*ТЕКСТ ДЛЯ ЧТЕНИЯ*:
Некоторые прибегают к чрезвычайной мере и выдумывают новые слова. Случалось, что целые периоды литературы оказывались охвачены неистовой манией неологизмов, как если бы слов естественных, полученных по наследству, не хватало. И сколько писателей потерпели крушение, посвятив себя этому неблагодарному занятию! Бронислав Трентовский загубил и сделал смешной свою честную работу мыслителя, введя в нее невероятные слова. Неологизмы Красиньского явились причиной преждевременного увядания его поэзии, а в особенности прозы. Норвиду был недостаточен поэтический "словостан" его эпохи, потому что он говорил о совершенно иных вещах, нежели те, что выразили наши великие польские поэты Мицкевич, Словацкий, Красиньский. Если бы Норвид нашел среди современников чутких слушателей и вошел бы в контакт со своим читателем, он, может быть, избежал бы многих языковых чудачеств, так легко пристающих к писателям-нелюдимам, и открыл бы в польском языке возможности, о каких, кроме него, никто и не подозревал.
Язык нуждается во все новых и новых словах не только для поэзии, но и для повседневного употребления. Их требуют происходящие перемены в политической и общественной жизни, в быту, их приносит с собой каждое открытие, каждое изобретение. Ремесла, промыслы, профессии непрестанно обновляют свой словарь. Это происходит вслепую и анонимно. Здесь действуют иностранные заимствования, подражания, аналогии. Некоторые слова проникли в языки всего цивилизованного мира, как, например, локомотив, автомобиль, телеграф, радио, причем никто сейчас и не помнит их авторов, которые вытащили эти слова из латинского и греческого словарей. Только народ обладает здоровым творческим инстинктом в сфере языка, а люди образованные чаще всего проявляют себя безнадежными бракоделами.

*СВЕДЕНИЯ ИЗ ЗАПИСЕЙ*:
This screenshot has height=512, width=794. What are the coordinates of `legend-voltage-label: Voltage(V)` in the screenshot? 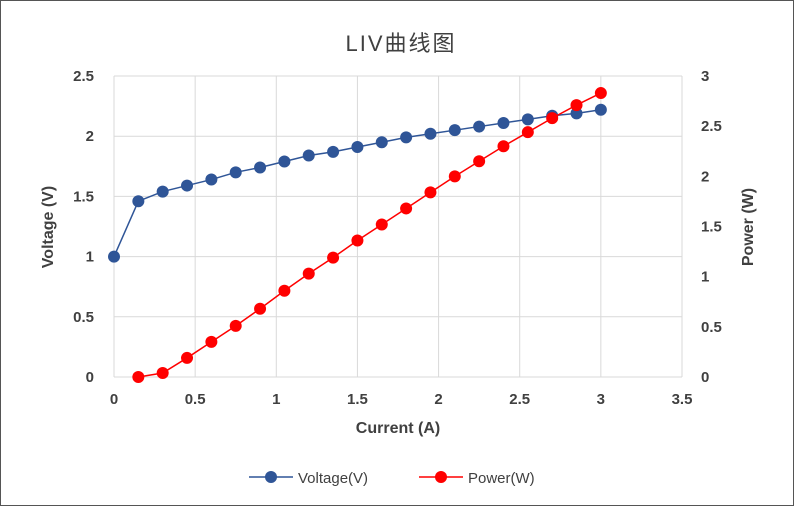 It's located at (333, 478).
==
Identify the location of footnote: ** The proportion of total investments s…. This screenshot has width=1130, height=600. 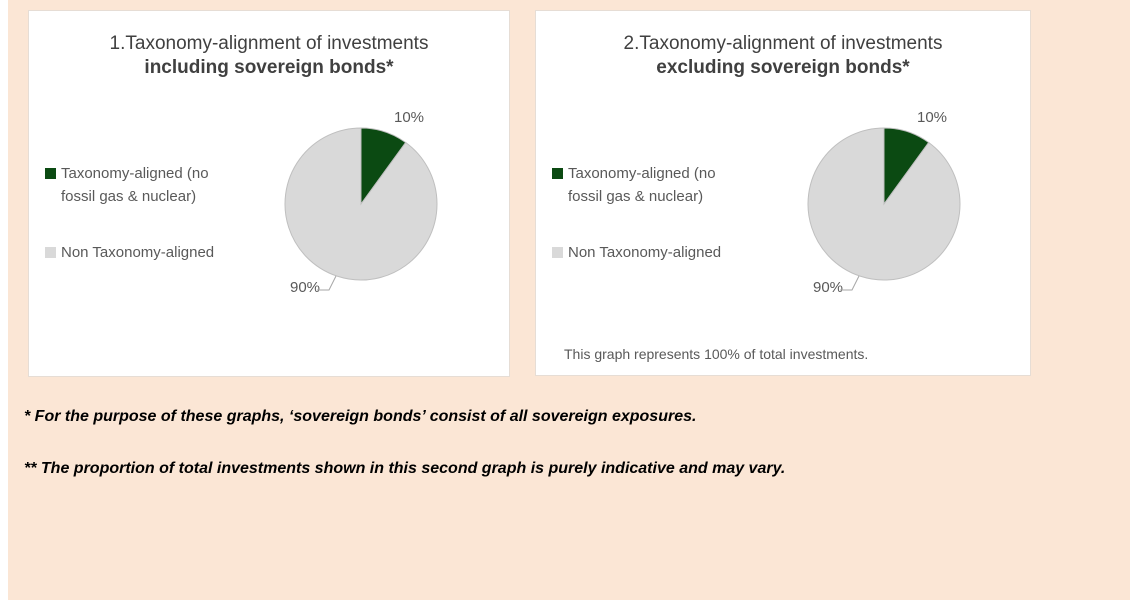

*ПОРЯДОК ВЫПОЛНЕНИЯ*: Какие слова, согласно тексту для чтения, проникли в языки всего цивилизованного мира? Записи здесь не понадобятся.

*ПОЛЕ ОТВЕТА*: Локомотив, автомобиль, телеграф и радио.